October 5, 2015
Palliative care focuses on preventing, managing, and relieving the symptoms of cancer and the side effects of cancer treatment. It also provides comprehensive support to people living with cancer and their family, friends, and caregivers. At Mount Sinai Medical Center in New York, doctors are trying an innovative new approach to caring for patients with advanced cancer who need radiation therapy, typically for cancer that has spread. In this approach, patients are evaluated by both radiation oncologists and specialists in palliative care.
Family meetings and patient assessments are an important part of this new approach. These meetings help doctors evaluate a patient’s social, emotional, spiritual, and lifestyle concerns, in addition to his or her physical symptoms. During these meetings, doctors, patients, and family members and caregivers discuss the overall goals of treatment. Other professionals, such as social workers, nurses, and religious advisors may also be involved in these meetings.
At Mount Sinai, this approach is available for patients with any type of cancer who need radiation therapy for side effects, usually for cancer that has spread. However, the study discussed here focuses on patients who received radiation therapy to reduce pain from cancer that has spread to the bone.
To find out whether this new approach was improving patient care, researchers analyzed information from patients with cancer that spread to the bone who had received radiation therapy. Of these patients, 175 received radiation therapy before the new approach was started, and 161 received radiation therapy after the approach was started.

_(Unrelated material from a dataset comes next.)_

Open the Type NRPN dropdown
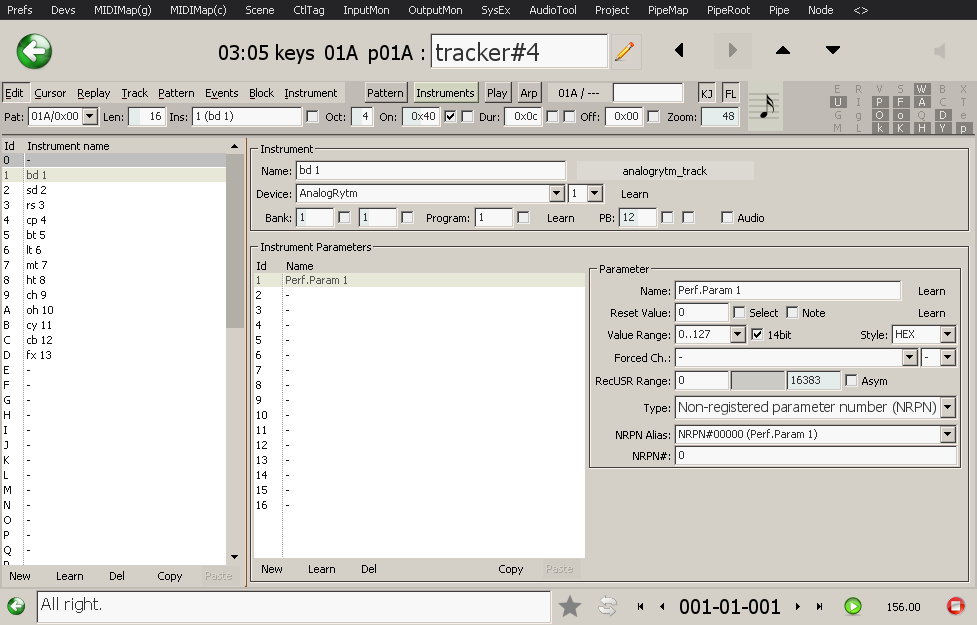The width and height of the screenshot is (977, 625). coord(947,408)
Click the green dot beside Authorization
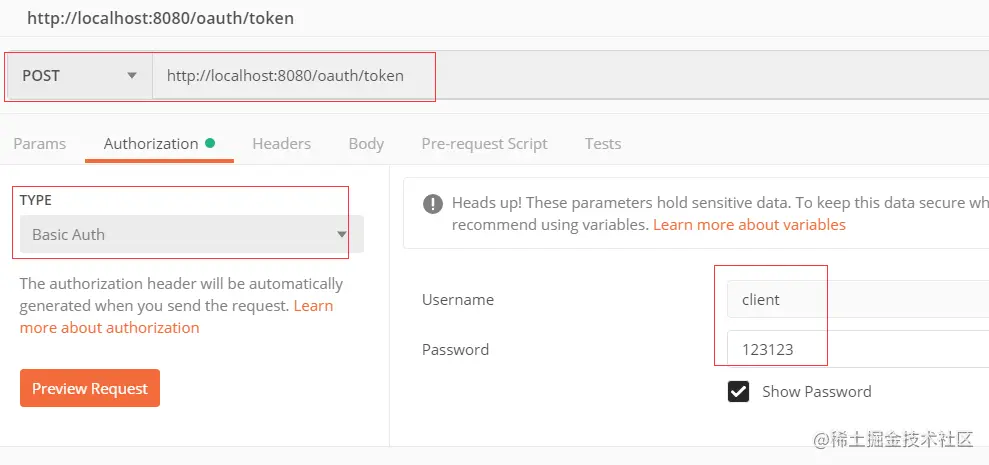 [210, 143]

Researchers found that combining palliative care with radiation oncology resulted in shorter radiation therapy schedules. And, the shorter schedules were equally effective at controlling patients’ level of pain. Previous radiation therapy schedules for controlling bone pain lasted 2 weeks or more, leaving some patients unable to finish the full treatment because of their health. Combining radiation oncology and palliative care also increased the use of shorter schedules, such as radiation therapy given in a single session or for 1 week or less.
Researchers found that these shorter radiation therapy schedules had several benefits for patients, such as:
Shorter hospital stays: from about 18 days before the new approach to about 12 days after,
Half as many unfinished radiation therapy treatments: 15% before compared with 8% after, and
More patients receiving palliative care services within a month of finishing treatment: 34% before compared with 49% after.
What this means for patients
“Our study validates the importance of collaboration in cancer care. As a palliative radiation oncologist, tackling pain is only a small part of what I do. My role extends to engage patients and families in conversations that help distill their priorities and set realistic expectations of treatment. Partnering with palliative care helps us incorporate goals and preferences into our care plans,” said the study’s senior author Kavita Dharmarajan, MD, an assistant professor of radiation oncology and palliative medicine at Mount Sinai Medical Center. “When we work together, patients receive a higher quality of care that focuses on the whole person, not just a tumor.”
In this study, the use of shorter radiation therapy schedules increased the amount of time patients were able to stay out of the hospital. According to the authors, most patients appreciate more time at home, and the support they received from palliative care services allowed patients and families to manage symptoms at home.
Questions to ask your doctor
What stage of cancer do I have? Has it spread to the bone?
If I have bone pain from cancer, what can be done to help manage the pain?
Who will be involved in managing my side effects? Is there a palliative care specialist I can meet with?
What physical, emotional, and social factors should we consider when discussing my options for managing side effects?